Hari ini sebenarnya bukanlah hari yang spesial. Hari ini hanya Hari Senin yang bagi kebanyakan orang menyebalkan karena itu artinya setelah libur di Hari Minggu, mereka harus kembali bersekolah atau bekerja. Hari ini juga bukan hari peringatan tentang apapun itu, entahlah kalau kamu mengeceknya di google. Tapi saat ini memang sedang tidak ada perayaan apa-apa.

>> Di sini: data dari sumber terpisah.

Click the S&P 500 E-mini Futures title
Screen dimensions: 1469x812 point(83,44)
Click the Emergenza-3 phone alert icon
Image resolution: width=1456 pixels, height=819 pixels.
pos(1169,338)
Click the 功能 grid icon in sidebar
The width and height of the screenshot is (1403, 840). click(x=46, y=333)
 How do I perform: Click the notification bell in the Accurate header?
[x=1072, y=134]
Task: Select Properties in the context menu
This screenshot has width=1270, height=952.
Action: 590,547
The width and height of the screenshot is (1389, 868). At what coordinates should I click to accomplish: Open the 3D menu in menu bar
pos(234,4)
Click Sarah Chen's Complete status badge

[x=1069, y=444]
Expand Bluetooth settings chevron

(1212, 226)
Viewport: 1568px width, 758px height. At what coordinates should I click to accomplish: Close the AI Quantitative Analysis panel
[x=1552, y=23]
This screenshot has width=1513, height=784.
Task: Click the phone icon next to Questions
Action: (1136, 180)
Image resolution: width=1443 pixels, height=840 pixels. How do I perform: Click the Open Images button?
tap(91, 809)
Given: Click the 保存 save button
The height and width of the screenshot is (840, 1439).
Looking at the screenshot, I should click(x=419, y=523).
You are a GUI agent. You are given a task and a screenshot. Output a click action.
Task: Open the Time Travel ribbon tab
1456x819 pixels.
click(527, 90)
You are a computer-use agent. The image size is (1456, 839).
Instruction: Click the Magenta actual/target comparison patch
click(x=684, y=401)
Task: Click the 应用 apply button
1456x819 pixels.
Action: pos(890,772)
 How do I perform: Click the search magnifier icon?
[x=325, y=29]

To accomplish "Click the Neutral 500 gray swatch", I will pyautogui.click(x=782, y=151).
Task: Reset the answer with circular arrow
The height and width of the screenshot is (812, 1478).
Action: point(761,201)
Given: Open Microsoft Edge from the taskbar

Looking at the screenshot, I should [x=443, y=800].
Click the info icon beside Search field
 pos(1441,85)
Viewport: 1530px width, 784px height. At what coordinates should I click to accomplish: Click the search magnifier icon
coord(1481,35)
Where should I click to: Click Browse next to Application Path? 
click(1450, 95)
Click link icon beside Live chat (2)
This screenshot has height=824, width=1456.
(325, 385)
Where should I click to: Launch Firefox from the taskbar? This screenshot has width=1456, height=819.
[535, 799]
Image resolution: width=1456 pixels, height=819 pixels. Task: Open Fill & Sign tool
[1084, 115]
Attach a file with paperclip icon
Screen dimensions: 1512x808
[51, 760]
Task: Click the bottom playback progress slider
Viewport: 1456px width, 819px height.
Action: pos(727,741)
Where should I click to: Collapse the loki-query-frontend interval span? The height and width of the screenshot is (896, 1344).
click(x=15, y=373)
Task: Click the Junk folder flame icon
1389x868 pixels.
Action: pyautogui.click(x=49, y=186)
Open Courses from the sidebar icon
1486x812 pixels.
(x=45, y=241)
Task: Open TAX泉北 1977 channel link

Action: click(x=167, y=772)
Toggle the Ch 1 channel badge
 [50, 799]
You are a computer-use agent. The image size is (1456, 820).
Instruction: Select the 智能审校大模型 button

Hanya saja di hari ini saya sedang sakit jadi saya menyediakan waktu luang untuk beristirahat di rumah. Sekarang ini seorang suami dan seorang kakak juga sedang pulang ke rumah setelah sebulan lebih di pulau seberang sana untuk bekerja. Bukan sesuatu yang spesial juga mereka pulang, bukan karena ada yang sedang ulang tahun atau ingin merayakan sesuatu. Tapi mereka pulang hanya karena sudah waktunya untuk membalas rindu tentang apapun itu.

Baru-barusan ini saya membeli buku puisi yang berjudul “Tempat Paling Liar di Muka Bumi” karya pasangan suami istri, Theoresia Rumthe dan Weslly Johannes. Saya iri sekali mereka bisa saling mencintai melalui kata-kata dengan cara seperti itu. Mereka saling menulis puisi tentang satu sama lain dan tentang kehidupan mereka yang sederhana. Kata-kata itu hidup dan berhasil membuat saya ikut merasakan cinta itu. Ada satu kalimat yang sangat menyenangkan dari mereka.

            Semua terjadi tanpa debar apapun karena dia bukanlah sesuatu yang asing.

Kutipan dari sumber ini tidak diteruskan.